The Electronic Communications Privacy Act Amendments Act would require law enforcement agencies to get court-ordered warrants to search email and other data stored with third parties for longer than six months.
Under U.S. law, police need warrants to get their hands on paper files in a suspect's home or office and on electronic files stored on his computer or in the cloud for less than 180 days. But under the 30-year-old ECPA, police agencies need only a subpoena, not reviewed by a judge, to demand files stored in the cloud or with other third-party providers for longer than 180 days.
A similar bill passed the U.S. House of Representatives by a 419-0 vote in April. But sponsors of the Senate bill, Senators Mike Lee and Patrick Leahy, pulled the bill from consideration by the Senate Judiciary Committee last week after another committee member insisted on pushing forward with an amendment that would expand the FBI's controversial National Security Letter (NSL) surveillance program.
The amendment from Senator John Cornyn, a Texas Republican, would allow the FBI to use the administrative subpoena NSL program to obtain electronic data from communications providers.
Under the amendment, the FBI, through NSLs, would not need court-ordered warrants to obtain IP addresses, routing and transmission information, session data, a person's browsing history, email metadata, location information, and the exact date and time a person signs in or out of a particular online account.
Lee, a Utah Republican, and Leahy, a Vermont Democrat, called the Cornyn amendment a "poison pill" that kills their ECPA revamp.

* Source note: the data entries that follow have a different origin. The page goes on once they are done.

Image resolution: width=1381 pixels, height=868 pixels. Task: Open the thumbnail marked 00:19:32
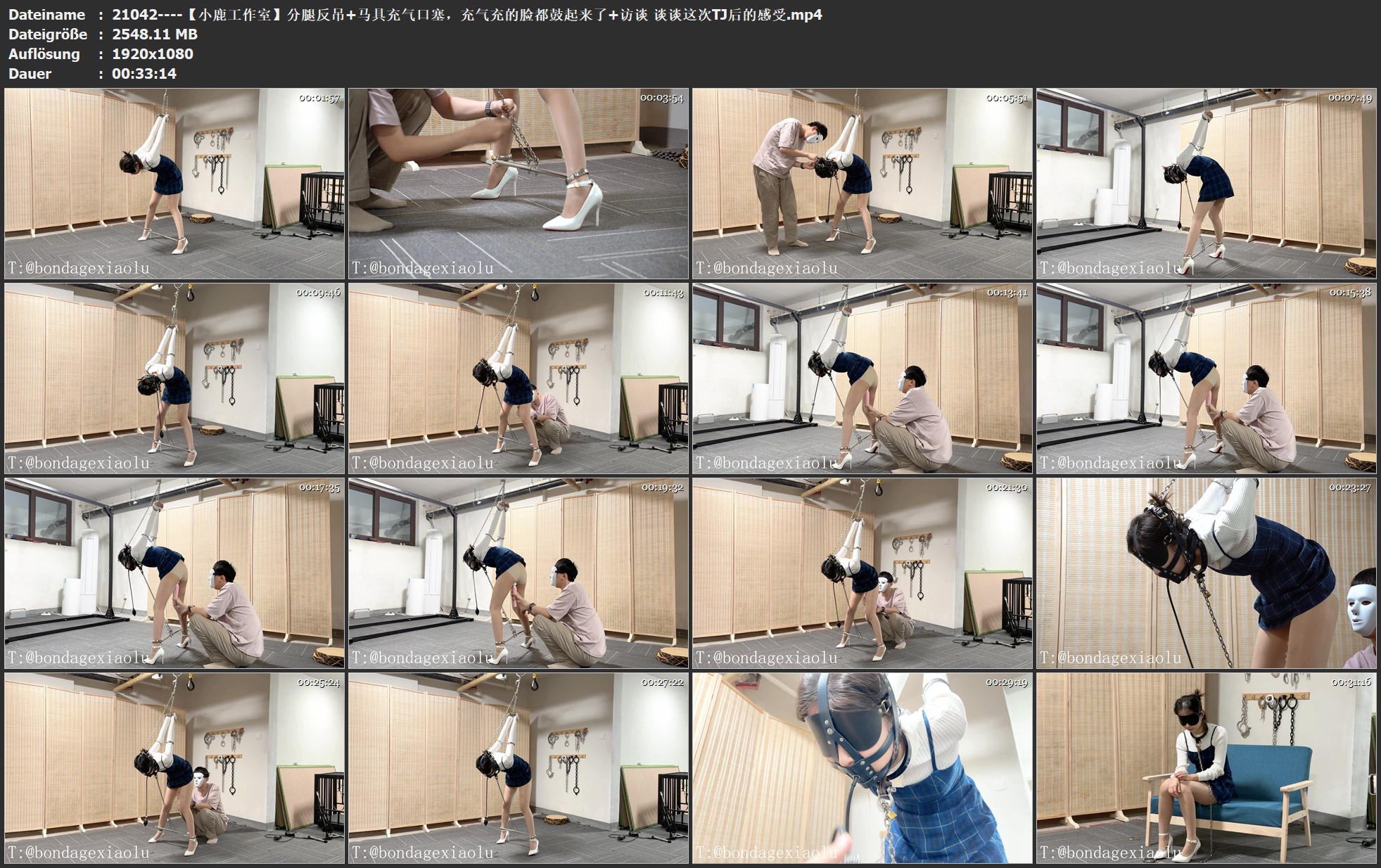point(518,573)
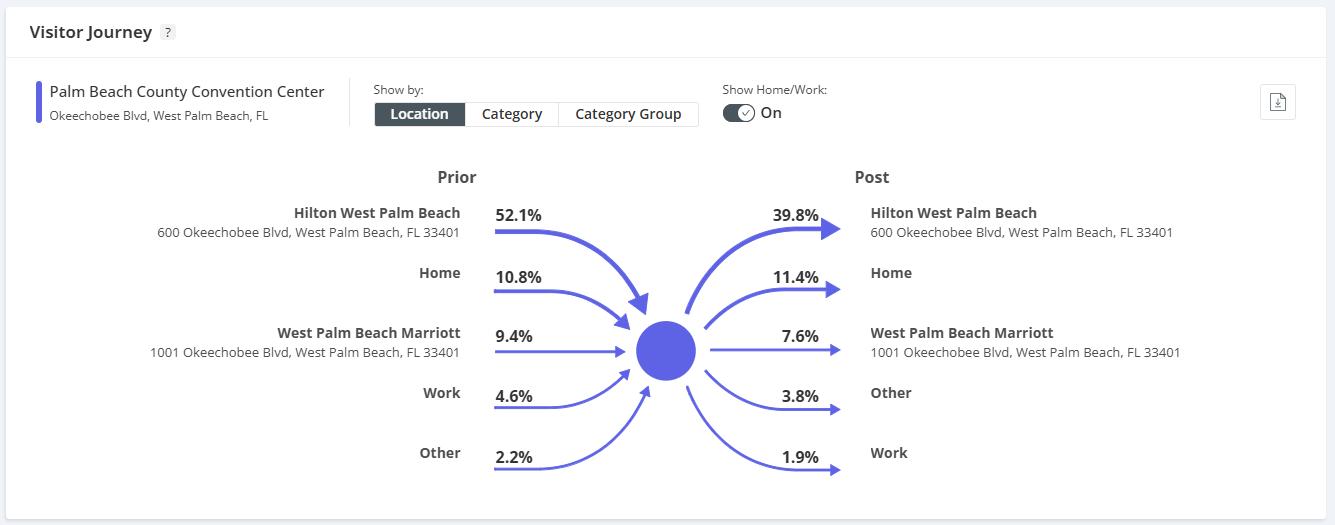Click the 39.8% post percentage label

coord(795,215)
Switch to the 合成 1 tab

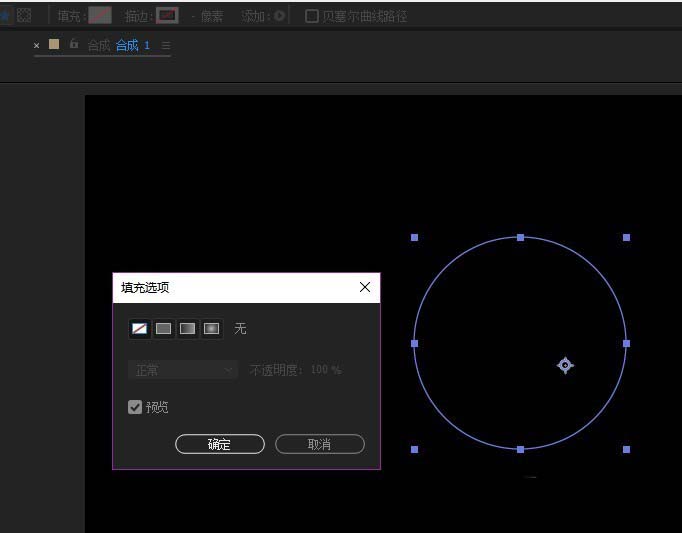click(x=132, y=45)
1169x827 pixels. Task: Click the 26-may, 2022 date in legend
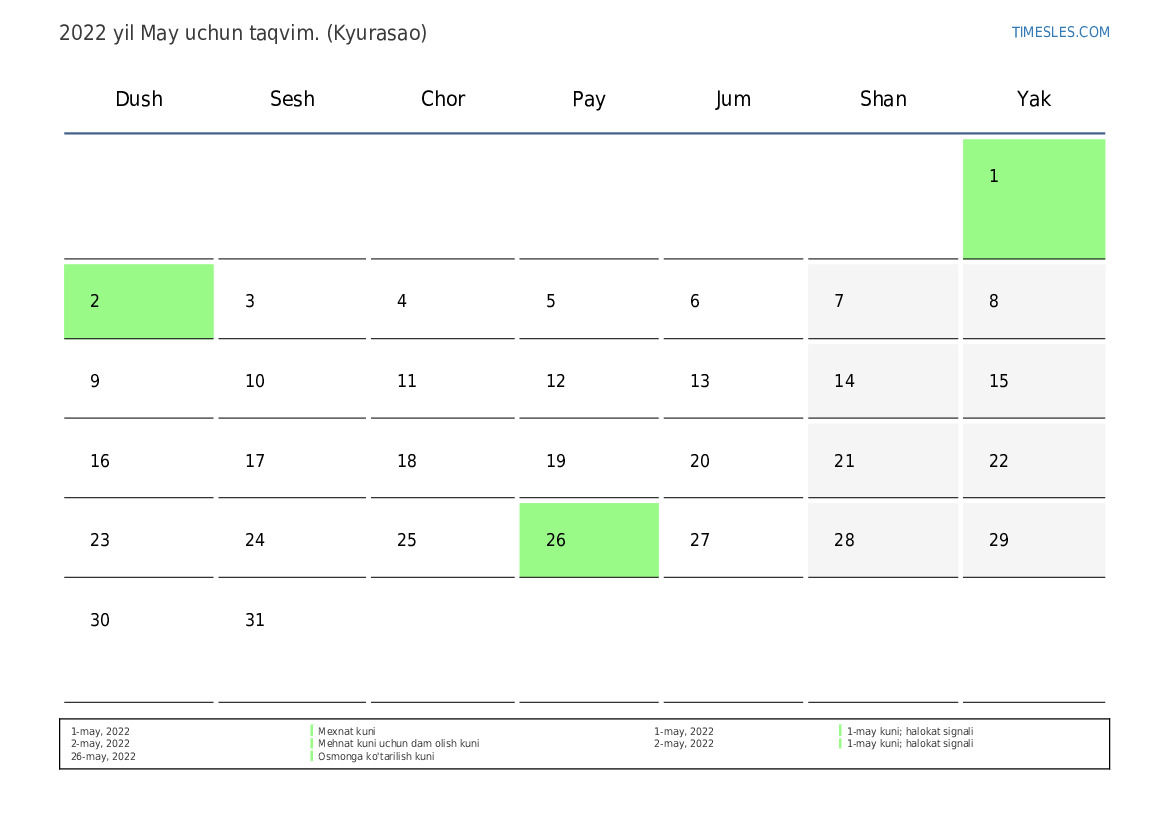tap(103, 756)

An ECPA revamp is "functionally dead until Cornyn withdraws his poison pill amendment," a spokeswoman for Lee said by email.
A spokeswoman for Leahy sounded a more optimistic note, saying the sponsors of the bill would continue pushing for its passage this year. "But I will keep working with Republicans to see if we can find a path forward on a version of the bill that can be signed into law," Leahy said during a committee meeting on Thursday.
Cornyn suggested the committee would approve his amendment, and the bill, if amended, would pass both the Senate and the House.
"It strikes me as odd that somebody could call an amendment a poison pill when, I believe, the amendment enjoys the support of a majority of this committee," he said in a statement. "Hving said all that, I support the warrant for content provisions, and I’m happy to continue the conversation.”
Some privacy advocates and tech companies have been pushing Congress to update ECPA since 2011. Unlike in 1986, when ECPA was first passed, computer users now use the cloud to store many personal documents, and those documents should enjoy the same privacy protections as those stored for shorter periods or stored in file cabinets, they have argued.
An expansion of the NSL program, as advocated by Cornyn and the FBI, would expand government surveillance in a bill that's intended to increase privacy protections, opponents have argued.